*WHAT YOU SHOULD DO*
Please give again, word for word, the line that contains "Task: Click the 上移 move up arrow" and every line after it to the end of the data, with no other lines.

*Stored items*
○ ○ ○ ○

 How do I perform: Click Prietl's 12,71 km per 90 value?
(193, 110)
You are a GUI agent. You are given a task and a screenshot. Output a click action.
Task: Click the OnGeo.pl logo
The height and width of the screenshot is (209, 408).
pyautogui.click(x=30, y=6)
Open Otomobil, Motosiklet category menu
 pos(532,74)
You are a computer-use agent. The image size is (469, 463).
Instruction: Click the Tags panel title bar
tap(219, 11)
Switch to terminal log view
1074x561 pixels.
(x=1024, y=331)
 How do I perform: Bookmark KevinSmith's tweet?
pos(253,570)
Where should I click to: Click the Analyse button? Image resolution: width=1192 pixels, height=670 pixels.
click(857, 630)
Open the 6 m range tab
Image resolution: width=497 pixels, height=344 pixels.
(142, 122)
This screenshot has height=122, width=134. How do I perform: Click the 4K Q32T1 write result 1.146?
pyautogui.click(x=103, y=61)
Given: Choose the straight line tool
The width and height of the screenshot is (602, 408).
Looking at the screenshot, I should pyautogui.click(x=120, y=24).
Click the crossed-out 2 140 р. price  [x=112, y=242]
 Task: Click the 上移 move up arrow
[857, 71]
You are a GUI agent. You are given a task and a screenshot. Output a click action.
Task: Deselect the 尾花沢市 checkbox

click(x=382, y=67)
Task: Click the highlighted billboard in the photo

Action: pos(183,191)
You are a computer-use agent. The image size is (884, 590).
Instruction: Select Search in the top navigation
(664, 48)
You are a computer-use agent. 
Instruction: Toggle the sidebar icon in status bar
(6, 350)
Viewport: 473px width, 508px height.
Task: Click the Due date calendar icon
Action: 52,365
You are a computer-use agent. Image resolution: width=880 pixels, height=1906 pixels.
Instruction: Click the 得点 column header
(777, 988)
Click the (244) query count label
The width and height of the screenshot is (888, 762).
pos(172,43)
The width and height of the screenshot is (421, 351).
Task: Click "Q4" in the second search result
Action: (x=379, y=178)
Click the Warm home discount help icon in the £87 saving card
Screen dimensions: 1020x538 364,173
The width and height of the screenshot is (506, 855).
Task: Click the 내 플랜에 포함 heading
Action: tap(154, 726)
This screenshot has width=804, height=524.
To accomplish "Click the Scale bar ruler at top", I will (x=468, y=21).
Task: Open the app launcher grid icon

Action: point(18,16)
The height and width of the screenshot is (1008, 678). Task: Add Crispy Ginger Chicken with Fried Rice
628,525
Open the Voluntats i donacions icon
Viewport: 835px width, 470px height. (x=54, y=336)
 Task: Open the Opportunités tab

○ ○ ○ ○

*REPLY TO THE TASK*
 Task: Click the 上移 move up arrow
[857, 71]
You are a GUI agent. You are given a task and a screenshot. Output a click action.
Task: Deselect the 尾花沢市 checkbox

click(x=382, y=67)
Task: Click the highlighted billboard in the photo

Action: pos(183,191)
You are a computer-use agent. The image size is (884, 590).
Instruction: Select Search in the top navigation
(664, 48)
You are a computer-use agent. 
Instruction: Toggle the sidebar icon in status bar
(6, 350)
Viewport: 473px width, 508px height.
Task: Click the Due date calendar icon
Action: 52,365
You are a computer-use agent. Image resolution: width=880 pixels, height=1906 pixels.
Instruction: Click the 得点 column header
(777, 988)
Click the (244) query count label
The width and height of the screenshot is (888, 762).
pos(172,43)
The width and height of the screenshot is (421, 351).
Task: Click "Q4" in the second search result
Action: (x=379, y=178)
Click the Warm home discount help icon in the £87 saving card
Screen dimensions: 1020x538 364,173
The width and height of the screenshot is (506, 855).
Task: Click the 내 플랜에 포함 heading
Action: tap(154, 726)
This screenshot has width=804, height=524.
To accomplish "Click the Scale bar ruler at top", I will (x=468, y=21).
Task: Open the app launcher grid icon

Action: point(18,16)
The height and width of the screenshot is (1008, 678). Task: Add Crispy Ginger Chicken with Fried Rice
628,525
Open the Voluntats i donacions icon
Viewport: 835px width, 470px height. (x=54, y=336)
 Task: Open the Opportunités tab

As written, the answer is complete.